Hiroshi Ogushi (大串 博志, Ōgushi Hiroshi) is a Japanese former politician who served as a member of the House of Representatives in the Diet (national legislature). A native of Kishima District, Saga and graduate of the University of Tokyo, he joined the Ministry of Finance in 1989 and received an MBA from University of California, Los Angeles in the United States while in the ministry. Leaving the ministry in 2005, he was elected to the House of Representatives for the first time in the same year.

In June 2007, Ogushi was blamed for attending the funeral of a yakuza member. The yakuza member, Zenji Tsurumaru, was a senior member of the designated yakuza group Kyushu Seido-kai, who was murdered by the group's rival syndicate Dojin-kai.

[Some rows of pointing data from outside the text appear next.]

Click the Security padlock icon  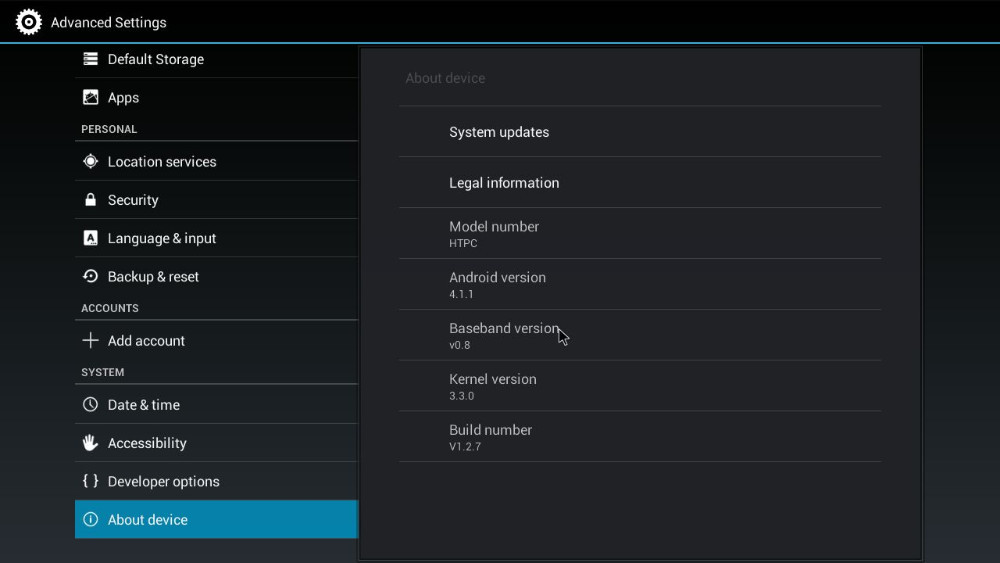pos(91,200)
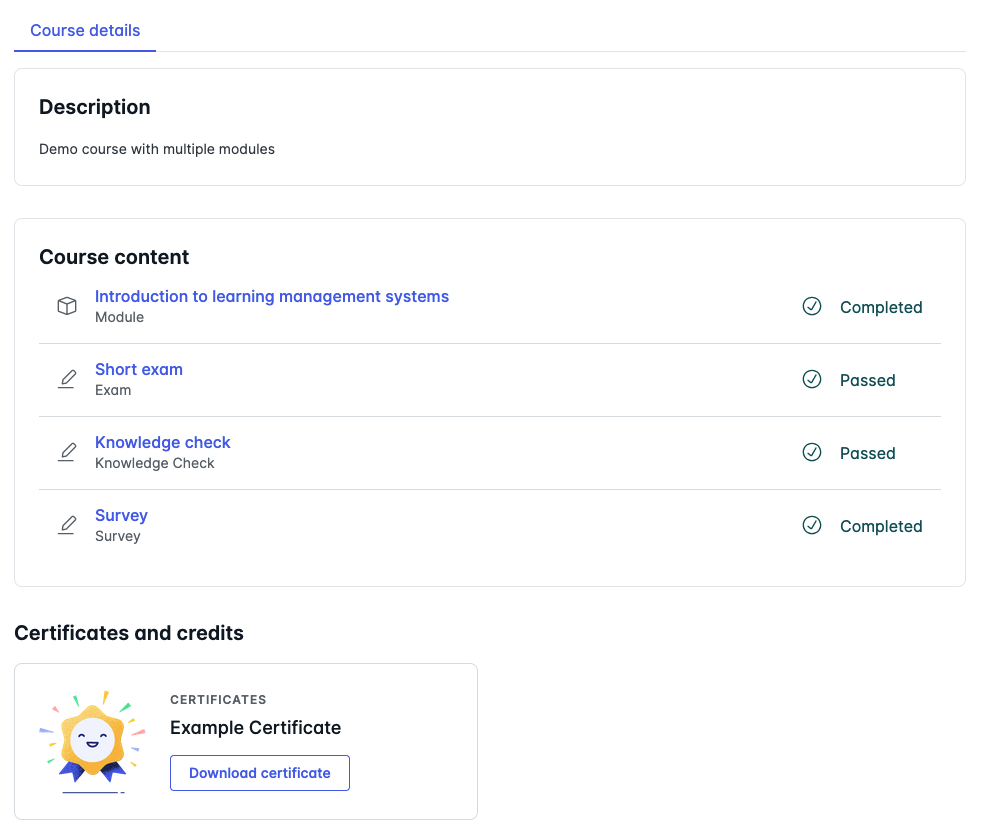Open the Survey
1005x832 pixels.
(121, 515)
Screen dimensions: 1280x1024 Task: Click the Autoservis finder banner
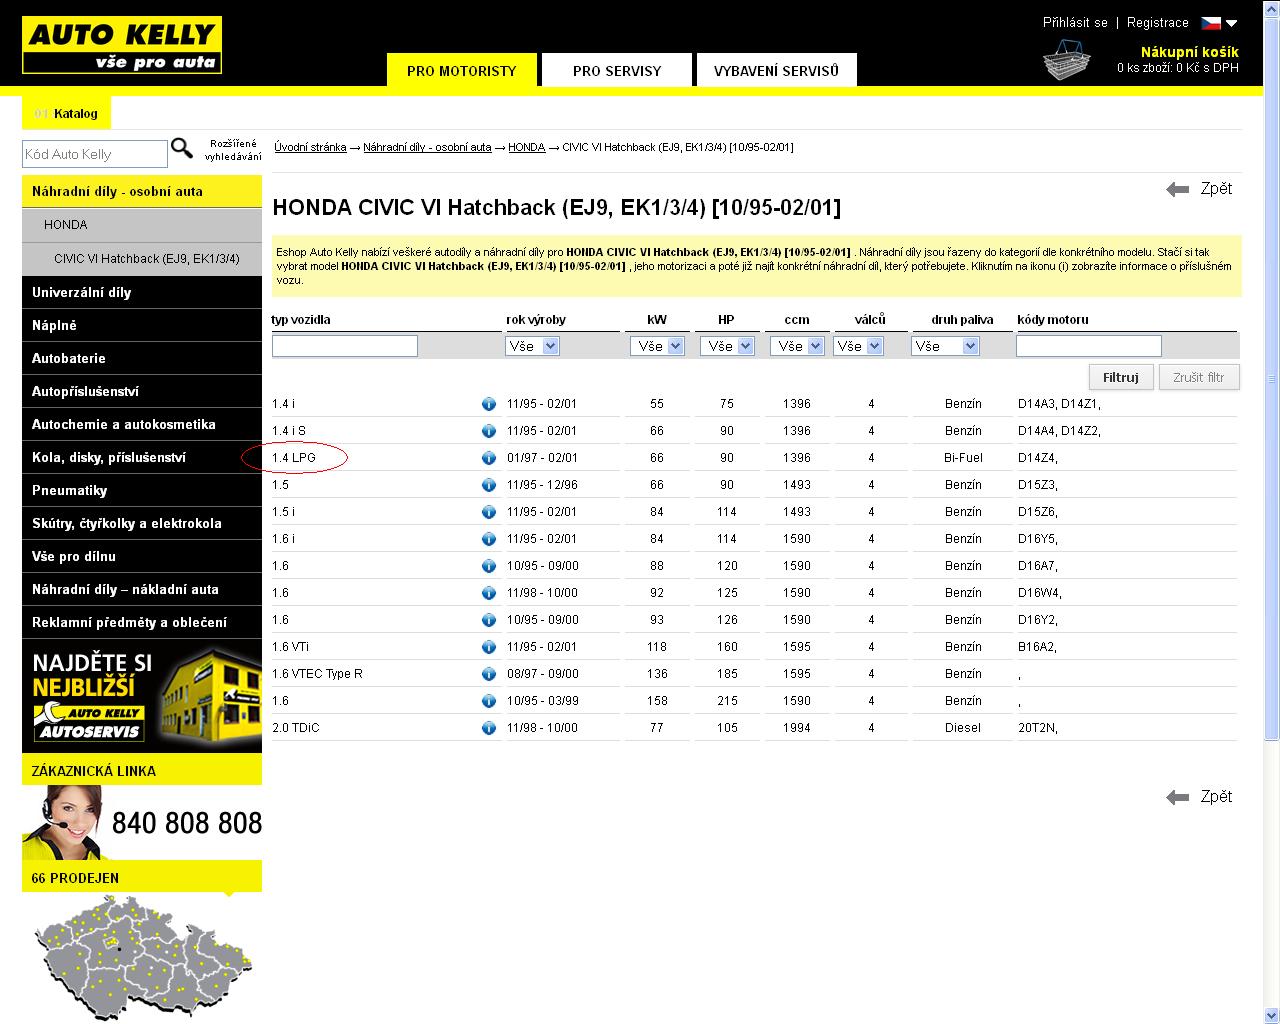pyautogui.click(x=142, y=696)
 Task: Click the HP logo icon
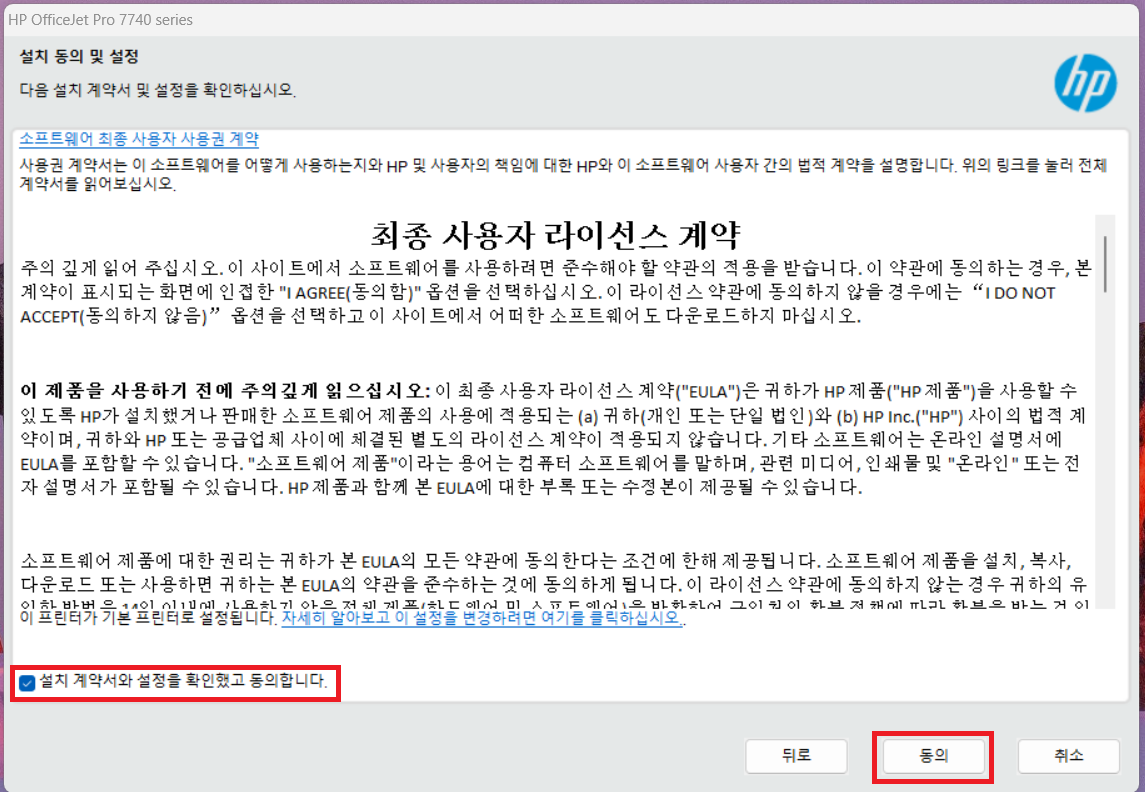coord(1085,83)
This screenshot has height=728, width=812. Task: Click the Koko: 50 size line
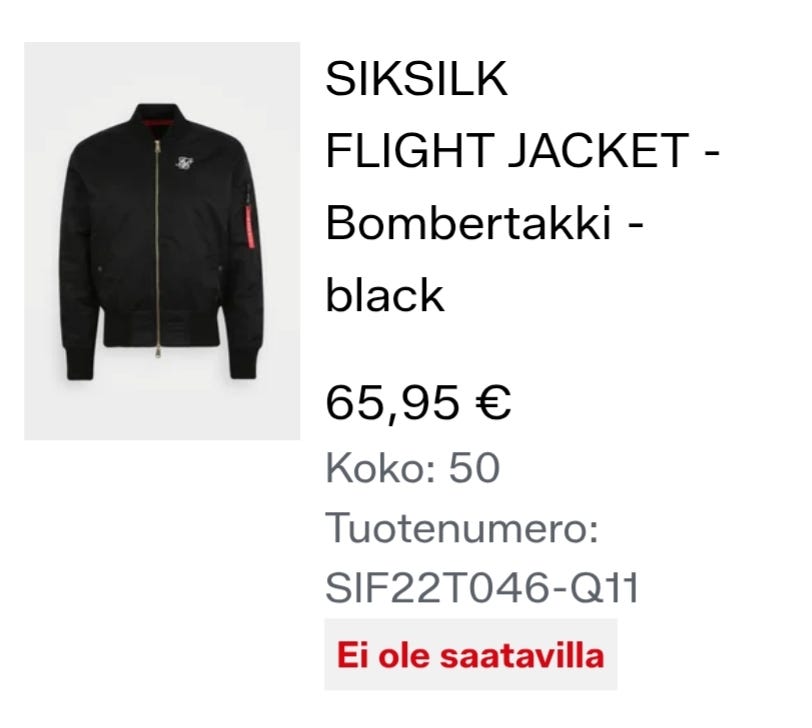point(413,468)
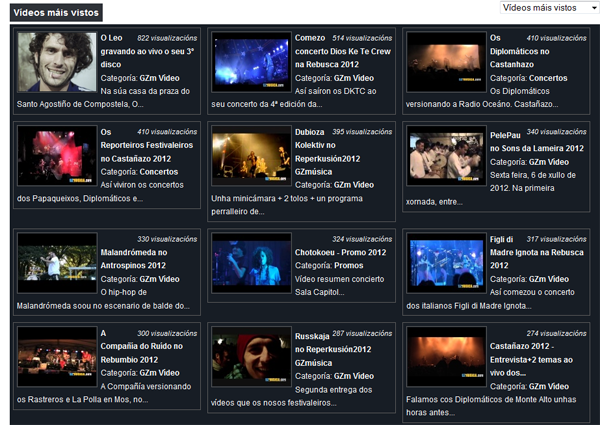
Task: Click the Chotokoeu Promo 2012 thumbnail
Action: pyautogui.click(x=251, y=263)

Ogushi said that he never met Tsurumaru and was compelled to attend by a political supporter.

In 2017, he ran in the Kibō no Tō leadership election, losing against Yuichiro Tamaki. When Kibō merged with the Democratic Party in May 2018 to form the Democratic Party for the People, Ogushi decided not to join the new party and became an independent member instead.